**WORK INSTRUCTIONS:** In the listing that follows, the lines starting at the one containing "Open the TOS footer link" and ending at the one containing "The image size is (450, 583)." are to be returned exactly, both boundary lines included, and no others.

**GIVEN RECORDS:**
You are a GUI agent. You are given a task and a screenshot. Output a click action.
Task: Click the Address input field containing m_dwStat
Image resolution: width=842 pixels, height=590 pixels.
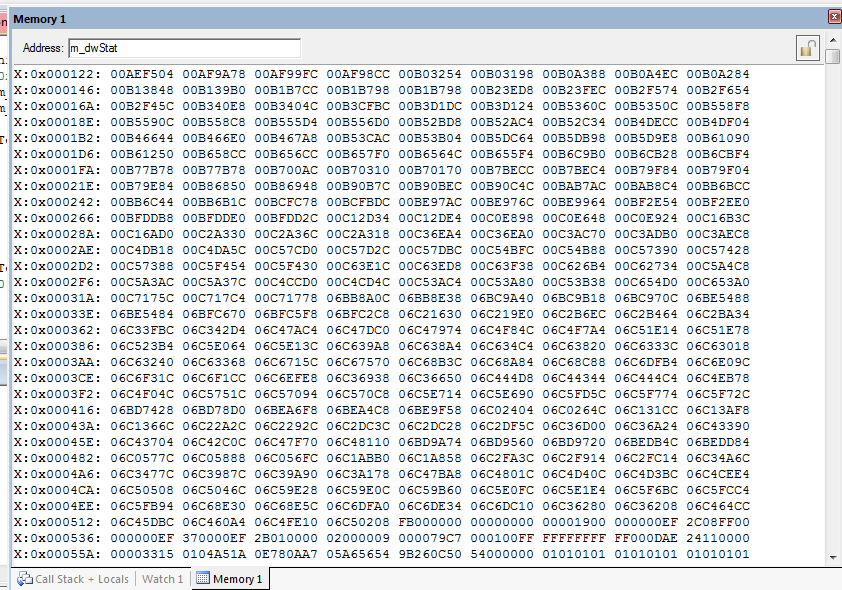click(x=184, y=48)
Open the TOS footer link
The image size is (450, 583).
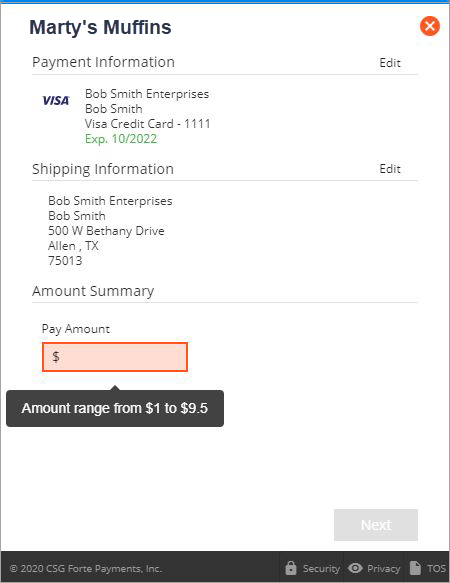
--
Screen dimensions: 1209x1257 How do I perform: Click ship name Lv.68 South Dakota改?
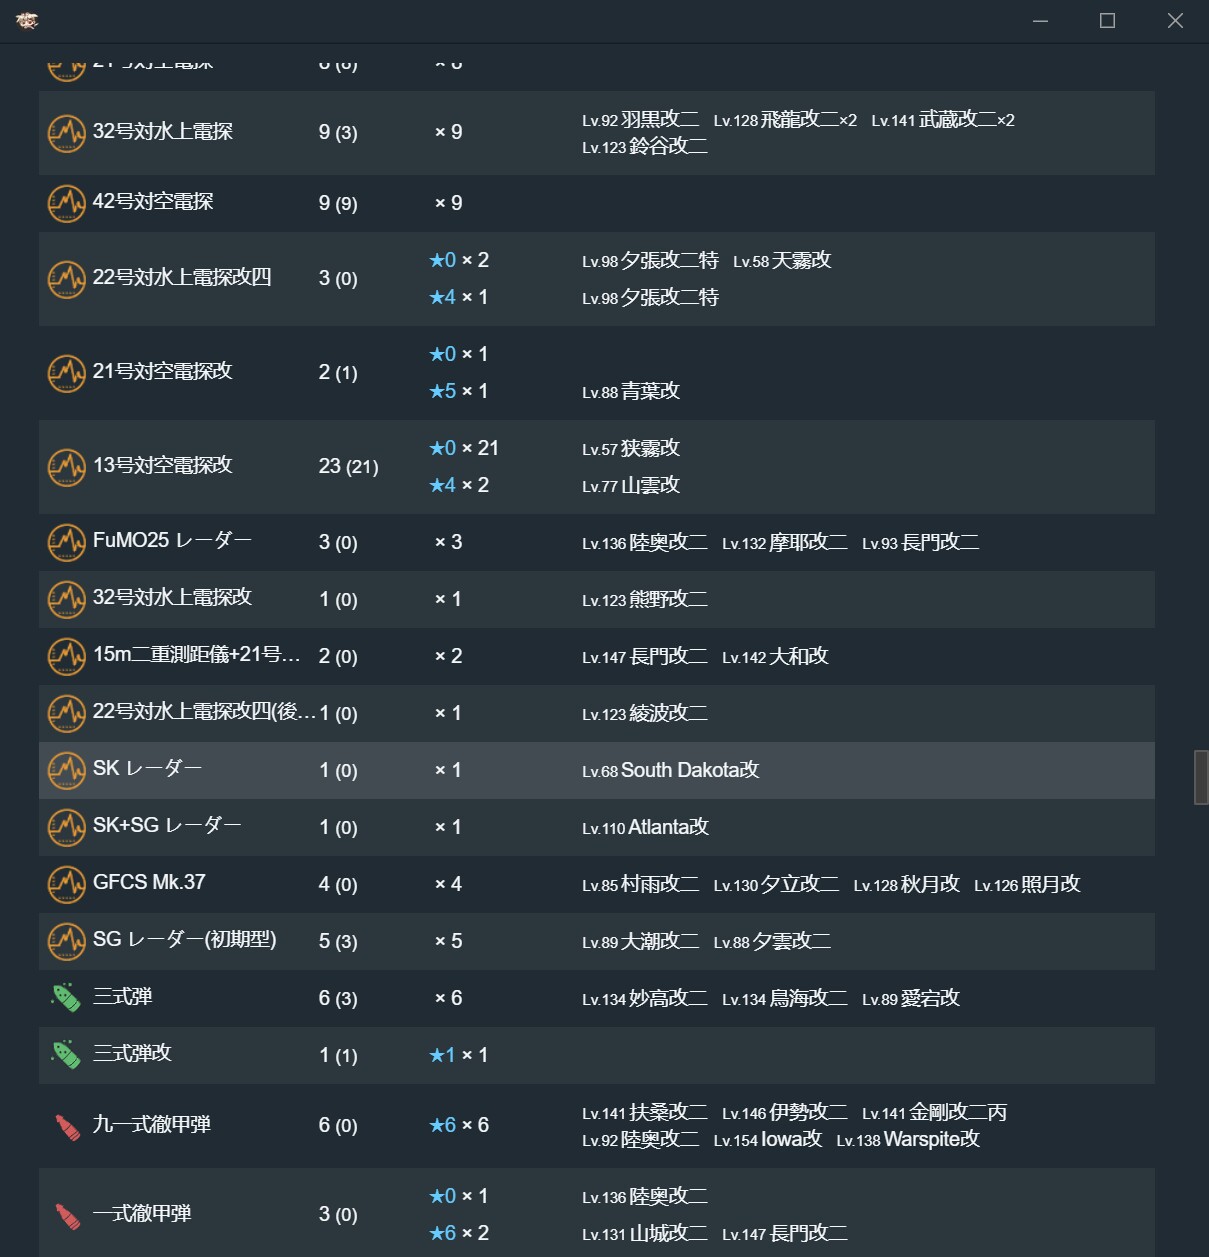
---
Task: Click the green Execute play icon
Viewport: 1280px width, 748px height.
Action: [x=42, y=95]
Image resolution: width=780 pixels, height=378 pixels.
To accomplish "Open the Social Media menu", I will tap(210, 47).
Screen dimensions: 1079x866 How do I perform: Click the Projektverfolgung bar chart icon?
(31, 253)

**ANSWER SECTION:**
Open the TOS footer link
The image size is (450, 583).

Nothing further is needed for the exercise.